- Direction -
From the cluster timing instructions, reproduce word for word the part that opens with the words containing "6. Using those" and closes with "nodes being used.".
--- BEGIN Excerpted passage ---
5. To run programs on the cluster, we do not want your classmates' programs to interfere with your programs' performances. To prevent such interference, everyone must use a batch queueing system named SLURM to run programs on the cluster. To run your program, follow these directions for Using Slurm on Borg.
6. Using those directions, repeat the timing experiments you did in the lab, using 1, 2, 4, 8, 16, 32, 64, 128, and 256 processes. The cluster has 20 compute-nodes, each with 16 cores, and their clock speeds are different from the CS lab machines. To get the best performance, tell SLURM to use one node for your 1, 2, 4, 8 and 16 process runs; then for each subsequent run, tell SLURM to use 16 processes and double the number of nodes being used.
7. Record your timing data in your spreadsheet; then add a second line-chart to your spreadsheet, comparing your two programs' times on the cluster.
Note that our entire class can work "at the same time" on the cluster. The Slurm batch system uses a queue to schedule the submitted jobs, and only runs a job when all of the resources it requires are available; this will prevent anyone's jobs from interfering with anyone else's jobs. You can even submit multiple jobs at the same time and they will not interfere with one another -- Slurm will just queued them up and schedule them as the resources they require become available. However, if you and lots of others wait until the final night before the project is due to collect your timing data, you may experience much longer wait-times for your jobs to be scheduled, since the queue will be that much longer and there will be more contention for Borg's 20 nodes...
--- END Excerpted passage ---
--- BEGIN Excerpted data ---
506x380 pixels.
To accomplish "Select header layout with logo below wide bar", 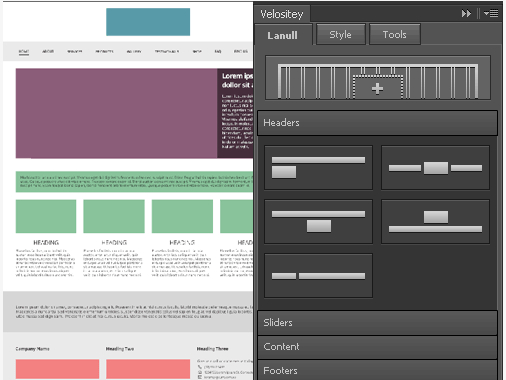I will coord(318,168).
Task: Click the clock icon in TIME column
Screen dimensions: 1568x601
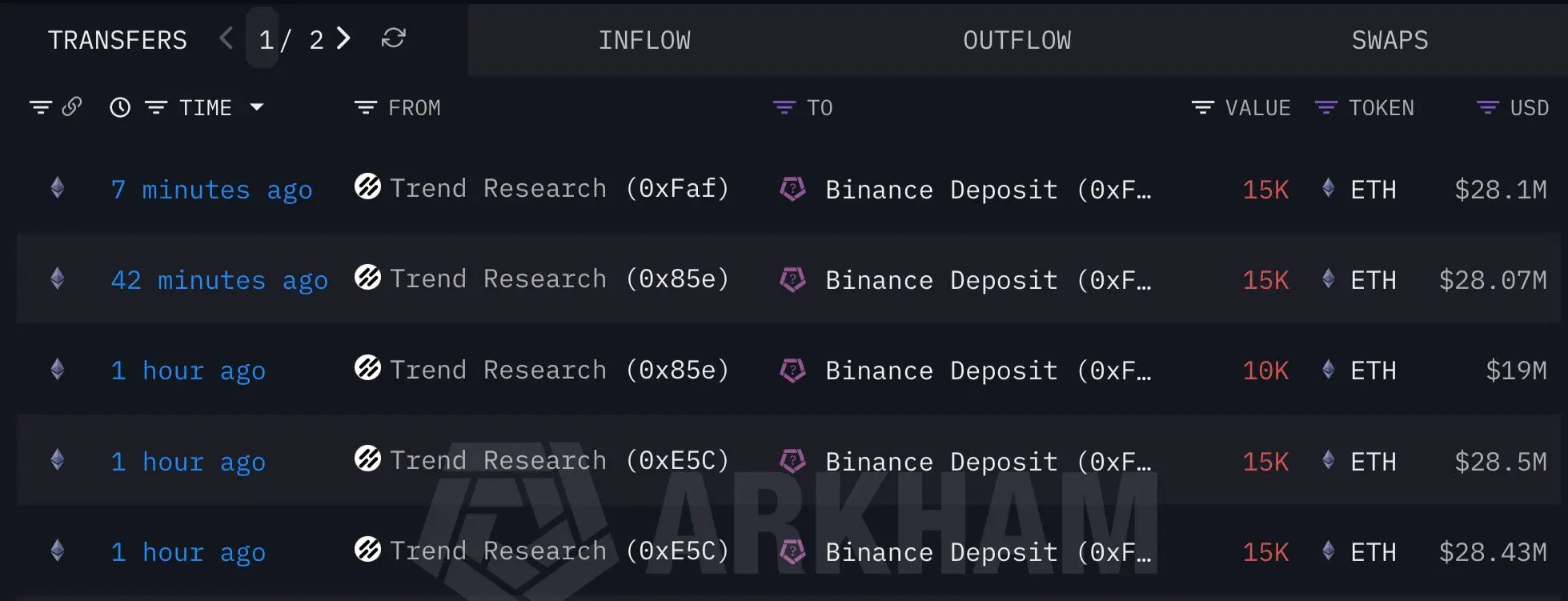Action: pos(118,107)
--- END Excerpted data ---
- The result -
6. Using those directions, repeat the timing experiments you did in the lab, using 1, 2, 4, 8, 16, 32, 64, 128, and 256 processes. The cluster has 20 compute-nodes, each with 16 cores, and their clock speeds are different from the CS lab machines. To get the best performance, tell SLURM to use one node for your 1, 2, 4, 8 and 16 process runs; then for each subsequent run, tell SLURM to use 16 processes and double the number of nodes being used.